# The problem
Rescale the entries in the stretch from the line containing "The image size" through the line containing "Where should I", both ends included. Reproduce every line in that stretch, requests included, multiplying each coordinate in the answers by 1.7 and rounding to the nearest whole number, with halves rounded up, and omit the pictures.

# Dataset records
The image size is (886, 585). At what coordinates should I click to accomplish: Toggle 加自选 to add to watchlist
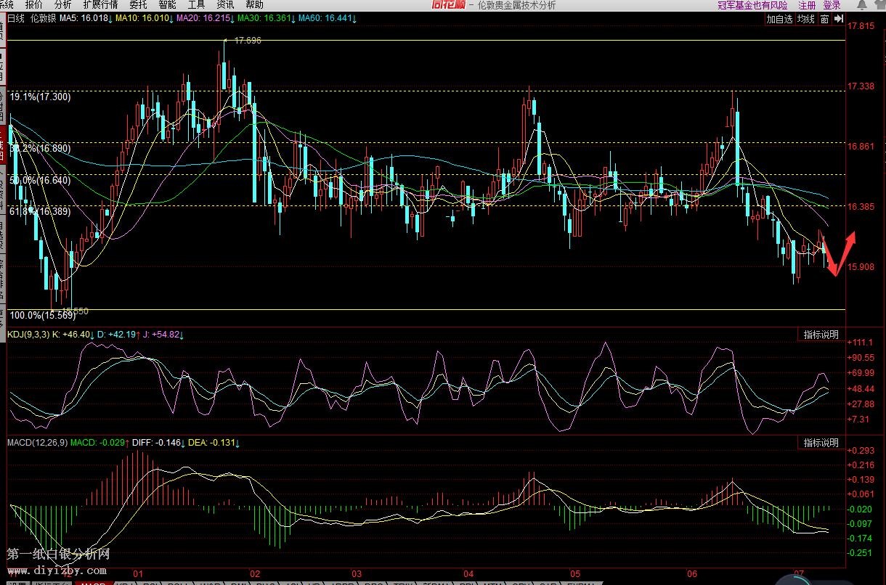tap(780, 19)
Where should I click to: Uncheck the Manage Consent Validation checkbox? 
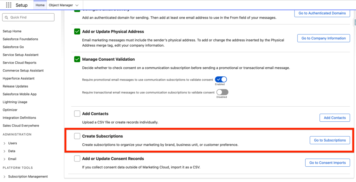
--
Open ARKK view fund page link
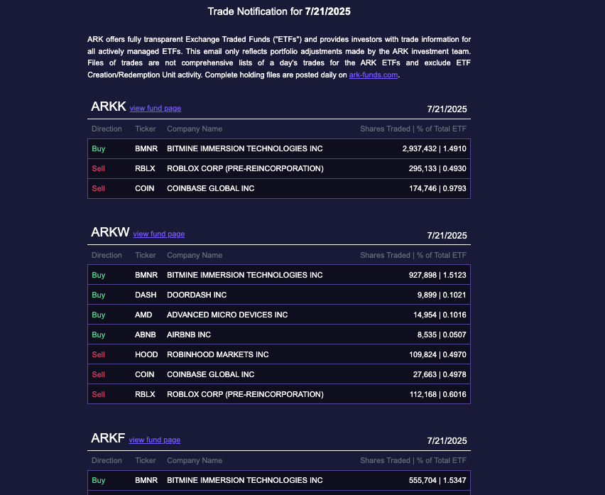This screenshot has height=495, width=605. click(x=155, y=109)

# Written answer
The image size is (886, 585). At what coordinates should I click to accomplish: Toggle 加自选 to add to watchlist
tap(1326, 32)
Where should I click to: Uncheck the Manage Consent Validation checkbox? 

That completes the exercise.